Al cabo de un tiempo arribó el tren, con sus ruedas ejecutando la habitual y monótona melodía. Frenó con un bufido, y todos nos acercamos a la puerta de uno de los vagones, subiendo desordenadamente. Marcelo fue el único que recordó las normas de cortesía, colocándose detrás de la anciana para cederle el paso. Igual que en la sala de espera, nos ubicamos desmañadamente en los asientos. Al instante, el tren arrancó con un tirón y sentimos bajo nuestros pies una especie de pequeños saltos provenientes de las ruedas del vagón. El tren frenó un momento, pero luego reanudó su precisa y despreocupada marcha. Marcelo se había sentado al final del vagón, y miraba por la ventanilla con una permanente sonrisa dibujada en sus labios. La anciana no estaba en nuestro vagón.
Cuando el tren se detuvo en la estación siguiente, vimos correr al jefe de estación hacia la locomotora. Nos asomamos con curiosidad por las ventanillas, y alcanzamos a ver al hombre discutiendo acaloradamente con el maquinista. Al cabo de un rato, ambos subieron al primer vagón y no tardaron en llegar al nuestro, seguramente el único con pasajeros, salvo por la anciana.

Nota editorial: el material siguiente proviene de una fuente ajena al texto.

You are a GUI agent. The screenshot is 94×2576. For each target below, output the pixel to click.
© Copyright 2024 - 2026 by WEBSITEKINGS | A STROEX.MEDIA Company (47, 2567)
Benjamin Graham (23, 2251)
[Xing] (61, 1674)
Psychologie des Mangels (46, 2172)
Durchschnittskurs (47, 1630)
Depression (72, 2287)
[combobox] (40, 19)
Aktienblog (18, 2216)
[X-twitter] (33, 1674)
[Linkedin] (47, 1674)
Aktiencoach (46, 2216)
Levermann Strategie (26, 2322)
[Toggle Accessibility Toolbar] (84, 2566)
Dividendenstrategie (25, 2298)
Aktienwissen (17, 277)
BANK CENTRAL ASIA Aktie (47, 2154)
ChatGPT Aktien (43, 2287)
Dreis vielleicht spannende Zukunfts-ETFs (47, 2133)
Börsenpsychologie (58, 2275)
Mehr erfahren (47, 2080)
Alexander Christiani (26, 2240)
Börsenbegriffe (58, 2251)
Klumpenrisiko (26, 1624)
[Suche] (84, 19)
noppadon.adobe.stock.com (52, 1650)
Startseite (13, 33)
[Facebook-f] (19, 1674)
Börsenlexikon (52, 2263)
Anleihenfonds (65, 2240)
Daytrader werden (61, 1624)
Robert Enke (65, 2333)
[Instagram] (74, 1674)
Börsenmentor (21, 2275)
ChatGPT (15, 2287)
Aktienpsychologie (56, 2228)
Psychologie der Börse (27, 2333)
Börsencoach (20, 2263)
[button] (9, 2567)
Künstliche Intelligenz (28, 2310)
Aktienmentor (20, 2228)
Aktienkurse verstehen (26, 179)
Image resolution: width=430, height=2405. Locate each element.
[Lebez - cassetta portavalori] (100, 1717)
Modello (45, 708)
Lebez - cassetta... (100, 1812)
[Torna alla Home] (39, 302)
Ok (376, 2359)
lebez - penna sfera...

Antes de que empezaran a hablar, comprendimos por la expresión de sus rostros que nada bueno pasaba. Desordenadamente nos explicaron que en la estación anterior, en la cual habíamos subido, una anciana había sido arrollada. Nos preguntaron si habíamos visto a la mujer, a lo cual todos respondimos que sí, y algunos recordaron el extraño traqueteo al comienzo del viaje. El maquinista coincidió en que también había sentido algo raro, y que en un primer momento detuvo la marcha, pero luego supuso que se trataría de algún perro vagabundo, y decidió continuar la marcha.
Mientras decía esto, el andén se pobló de policías, algunos de los cuales no tardaron en subir a nuestro vagón, que efectivamente era el único que llevaba pasajeros. Luego de conversar con el jefe de estación y con el maquinista, dos de ellos se llevaron a este último detenido, y el resto se acercó a nosotros, informándonos uno de los uniformados que debíamos acompañarlos a la comisaría para declarar en calidad de testigos.
Resignados a nuestra suerte, fuimos bajando uno a uno, salimos de la estación y nos fuimos acomodando en los patrulleros, mezclados con los policías. 
En la comisaría, cada uno de nosotros hizo su declaración, y fuimos quedando en libertad. Nos fuimos reuniendo en la puerta de la comisaría, y una vez que hubo salido el último, comenzamos a caminar con rumbo incierto, en un barrio extraño y con un agotamiento espantoso. Los varones caminábamos encabezando la marcha, y las chicas venían detrás.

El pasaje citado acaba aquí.